As many of you know, we recently completed our Regional Scholastic Art Award adjudication. It is extremely interesting to be a part of this process each year and to listen to the things the judges say. I thought I would share a few recurring themes in a series of short posts.
The adjudication process goes something like this: A group of three judges views the entries in each category and goes through a number of rounds of reviewing the work to separate the strongest from the rest. These are then sorted and advanced through additional rounds until the judges have determined the works that will receive Gold Key, Silver Key, or Honorable Mention awards. While some decisions are made fairly quickly and unanimously, most involve disagreement and discussion. I want to share comments from these discussions to provide some little nuggets of insight into the process.
A great number of discussions focus on whether or not the artwork represents “the whole package.”
Now, my gut tells me this would happen one way or the other, but it should be noted that there are three criteria the judges are asked to consider. They are originality, technical skill, and the emergence of a personal vision.

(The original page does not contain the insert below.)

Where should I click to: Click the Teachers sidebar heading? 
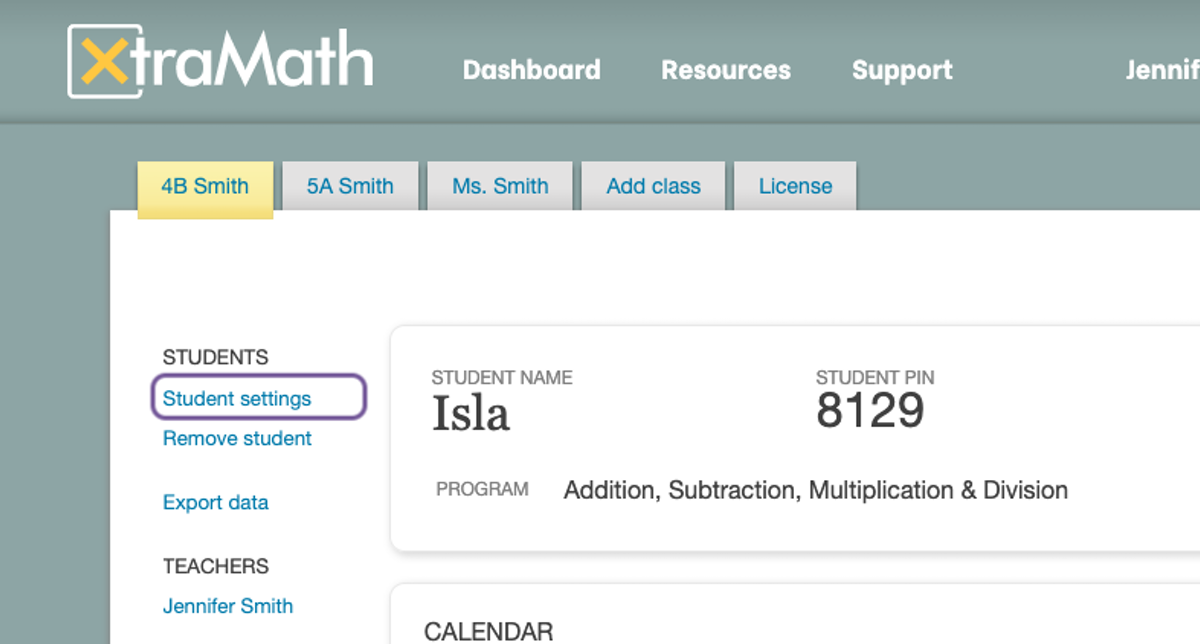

Whether the judges are just following these criteria or, as I believe, just going with what they know as art professionals, comments to advocate for or against advancing an artwork often sound like this:
“This is a powerful image, but technically it’s just not strong enough.”
“It’s done very well, but I feel like I’ve seen this a thousand times.”
The comments obviously vary at each occasion, but so often it comes down to whether or not the artist is presenting “the whole package” In this awards program, with so many excellent submissions, it’s not enough to do one thing well… It’s the holistic nature of art, and it’s the three criteria at work.